* [Goal] Copy the lines from the one containing "Go to the About page" down to the one containing "Action: click(350, 110)", substituting "option" for "selection" and leaving everything else unchanged. Leave the pictures out of your answer.

* [Records for the exercise]

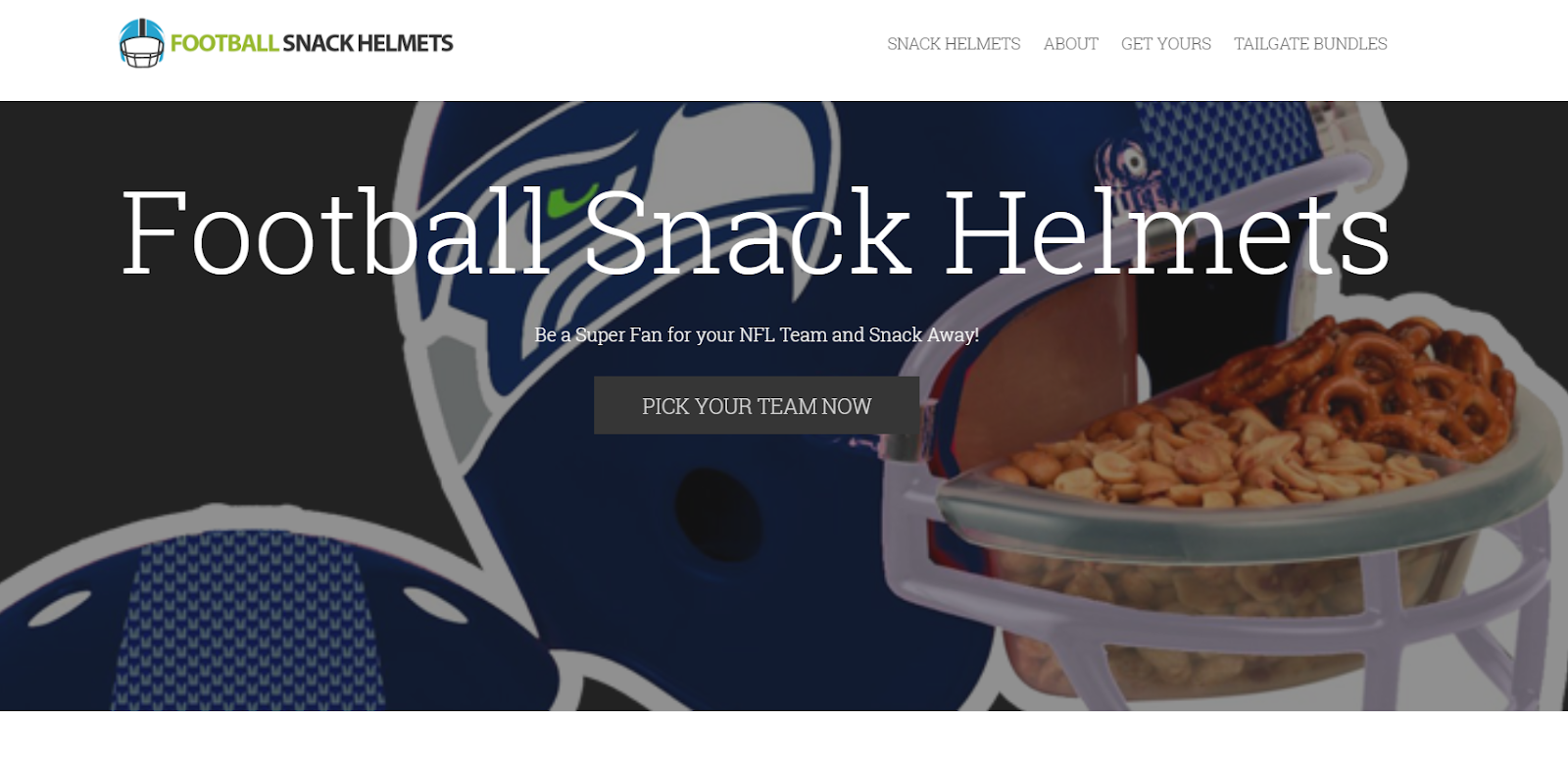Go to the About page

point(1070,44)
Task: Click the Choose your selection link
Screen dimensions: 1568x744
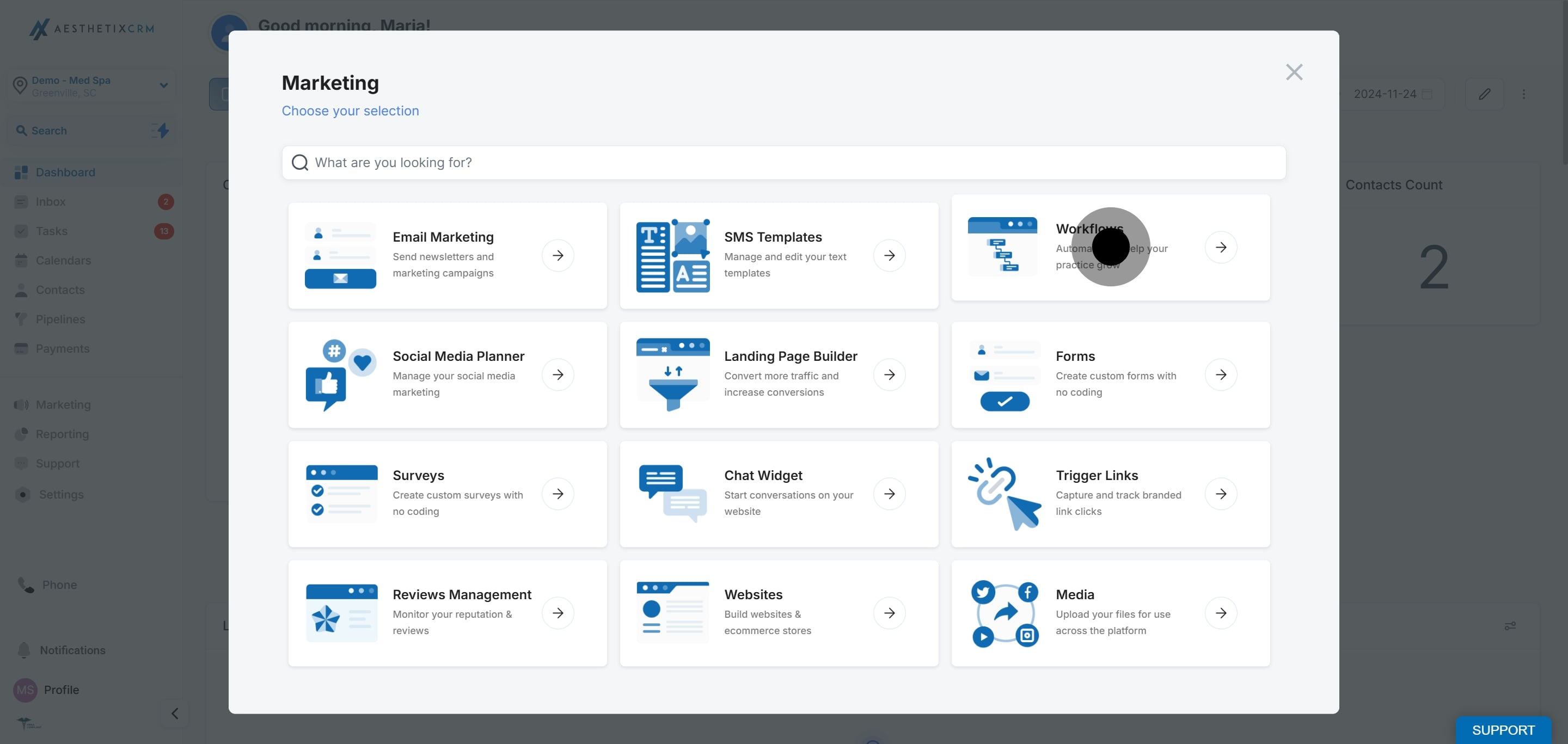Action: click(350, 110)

* * *

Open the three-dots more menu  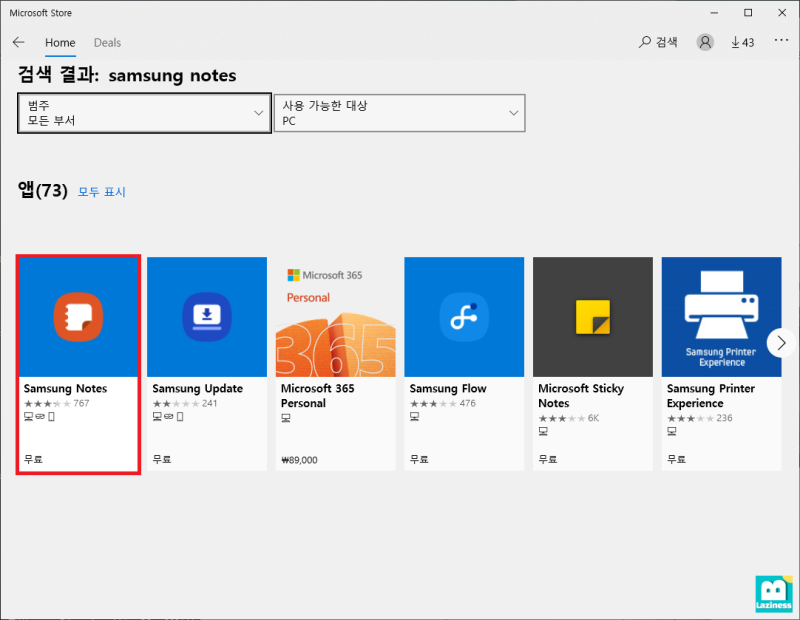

* * *

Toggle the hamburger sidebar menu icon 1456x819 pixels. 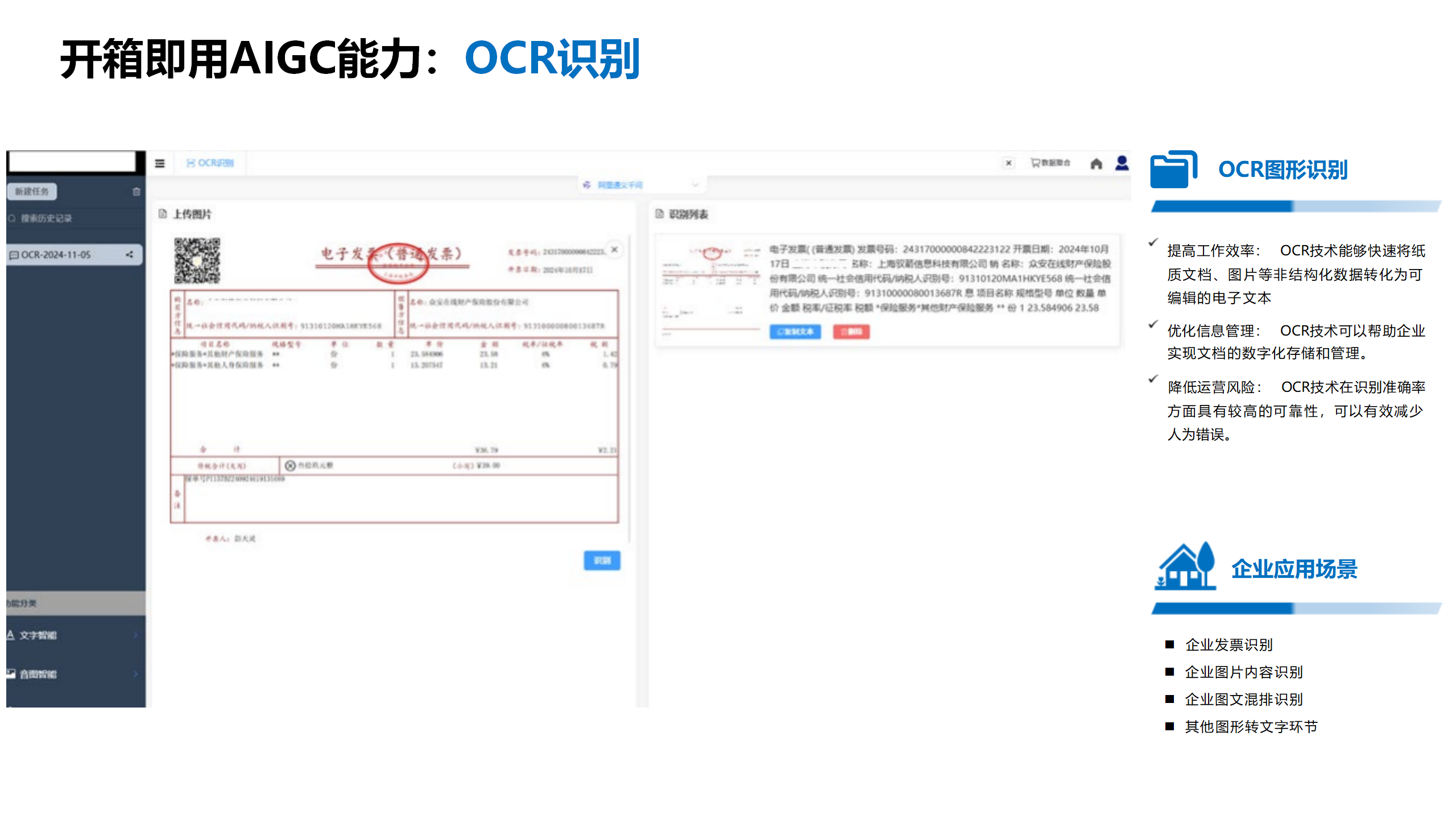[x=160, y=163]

* [Expected answer]
Go to the About page

point(1070,44)
Task: Click the Choose your option link
Screen dimensions: 1568x744
Action: click(350, 110)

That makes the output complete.